6. Geradezu naiv mutet es an, wenn der Bremer Bildungssenator die ausführlichere Befassung mit dem deutschen Nationalsozialismus anregt, um der Jugend vor Augen zu führen, "welches Leid durch die Machtübernahme von Rechtsradikalen entstanden sei" (FR,27.8.). Eine primär moralische Unterweisung, an der es in der Vergangenheit nicht gefehlt hat, birgt nämlich in sich die Gefahr einer begriffs- und kritiklosen Einschwörung auf die bestehenden politischen Verhältnisse, die angeblich alles "Leid" von den Menschen fernhalten. Dabei ist dem Wirken von Skinhead-Gruppen und jungen Nationaldemokraten der gegenteilige Befund zu entnehmen: Mit unschöner Regelmäßigkeit bringt die demokratisch-kapitalistische Gesellschaft diese brutale Variante von Nationalismus selbst hervor.
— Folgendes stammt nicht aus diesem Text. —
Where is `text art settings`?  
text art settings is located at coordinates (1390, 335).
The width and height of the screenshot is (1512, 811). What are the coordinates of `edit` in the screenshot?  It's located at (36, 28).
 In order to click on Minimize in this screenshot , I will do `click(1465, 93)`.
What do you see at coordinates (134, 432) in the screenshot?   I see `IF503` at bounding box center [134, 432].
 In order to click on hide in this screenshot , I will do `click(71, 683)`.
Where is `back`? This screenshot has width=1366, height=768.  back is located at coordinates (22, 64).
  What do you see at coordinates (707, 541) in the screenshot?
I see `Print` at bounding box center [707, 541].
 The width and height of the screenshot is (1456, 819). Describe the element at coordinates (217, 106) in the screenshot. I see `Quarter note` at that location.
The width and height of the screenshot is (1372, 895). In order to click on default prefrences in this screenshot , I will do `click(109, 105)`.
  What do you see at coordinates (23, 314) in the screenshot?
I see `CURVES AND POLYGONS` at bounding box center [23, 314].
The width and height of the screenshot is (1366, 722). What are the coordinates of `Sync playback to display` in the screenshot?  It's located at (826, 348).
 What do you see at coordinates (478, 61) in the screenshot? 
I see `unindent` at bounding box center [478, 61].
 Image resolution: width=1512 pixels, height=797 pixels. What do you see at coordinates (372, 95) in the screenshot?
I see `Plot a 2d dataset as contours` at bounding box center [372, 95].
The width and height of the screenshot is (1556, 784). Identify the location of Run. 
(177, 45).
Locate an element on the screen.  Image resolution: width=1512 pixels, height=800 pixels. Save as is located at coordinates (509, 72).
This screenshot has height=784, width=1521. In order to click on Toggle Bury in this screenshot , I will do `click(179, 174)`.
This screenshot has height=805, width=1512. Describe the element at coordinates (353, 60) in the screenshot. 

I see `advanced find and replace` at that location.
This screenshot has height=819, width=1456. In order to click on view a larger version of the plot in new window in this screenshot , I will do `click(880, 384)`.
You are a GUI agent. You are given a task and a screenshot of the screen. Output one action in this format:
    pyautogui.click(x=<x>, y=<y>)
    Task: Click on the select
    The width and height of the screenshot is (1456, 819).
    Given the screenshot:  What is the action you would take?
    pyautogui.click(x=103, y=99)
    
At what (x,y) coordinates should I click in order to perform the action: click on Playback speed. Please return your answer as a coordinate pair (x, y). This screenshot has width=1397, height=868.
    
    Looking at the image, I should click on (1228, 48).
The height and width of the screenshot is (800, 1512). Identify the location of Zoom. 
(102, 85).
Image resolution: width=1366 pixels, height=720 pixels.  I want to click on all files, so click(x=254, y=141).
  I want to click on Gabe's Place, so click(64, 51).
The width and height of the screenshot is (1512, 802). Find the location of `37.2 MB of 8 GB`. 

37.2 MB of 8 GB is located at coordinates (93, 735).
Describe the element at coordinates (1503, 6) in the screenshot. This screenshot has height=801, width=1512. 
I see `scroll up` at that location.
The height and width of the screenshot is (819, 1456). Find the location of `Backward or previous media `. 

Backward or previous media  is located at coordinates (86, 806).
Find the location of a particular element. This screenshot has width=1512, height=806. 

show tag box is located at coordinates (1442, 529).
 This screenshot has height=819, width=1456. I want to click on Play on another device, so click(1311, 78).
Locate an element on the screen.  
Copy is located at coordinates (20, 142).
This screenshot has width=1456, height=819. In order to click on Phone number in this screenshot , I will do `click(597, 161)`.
7. Auch eine Erklärung von Kollegen aus den Sozialwissenschaften (vgl. "Extremismusforscher" in der FR vom 23.8.) greift unseres Erachtens zu kurz. In ihr wird wieder nur dem NPD-Verbot das Wort geredet, bei den demokratischen Parteien eine "inhaltliche Auseinandersetzung mit rechtsextremistischer Programmatik" angemahnt und von der Regierung eine "Gleichstellungs- und Integrationspolitik" gegenüber Ausländern gefordert. Zumindest hätten sich die "Extremismusforscher" die Frage stellen müssen, welche Sorte "inhaltlicher Auseinandersetzung" von demokratischen Parteien eigentlich zu erwarten ist, die sich geschlossen zum Prinzip "Null Toleranz" bekennen und dafür das staatliche Gewaltmonopol "in seiner ganzen Härte" einsetzen wollen. Außerdem stünde Gesellschaftswissenschaftlern die Überlegung gut zu Gesicht, ob die Aufforderung zur "Integration" der Ausländer in jene Gesellschaft angemessen ist, die sich - wie sie in ihrer Erklärung selbst vermerken - durch ein "beträchtliches rechtsextremistisches und fremdenfeindliches Einstellungspotential" auszeichnet.

*******

Die erste Konsequenz, die wir als Hochschullehrer aus unserer Kritik des Rechtsradikalismus und der politischen bzw. öffentlichen Kampagne gegen ihn ziehen, besteht darin, in den Lehrveranstaltungen des WS 2000/01 hinreichend Zeit zur Diskussion einzuräumen. Auch stehen wir für eine Erörterung der vorstehenden Thesen zur Verfügung. Wir erhoffen uns eine wissenschaftliche Debatte, die nicht zuletzt hinsichtlich der Frage nach den Ursachen und Zusammenhängen aller Spielarten von Nationalismus - des demokratischen sowie des rechtsradikalen bzw. neofaschistischen - Fortschritte bringt.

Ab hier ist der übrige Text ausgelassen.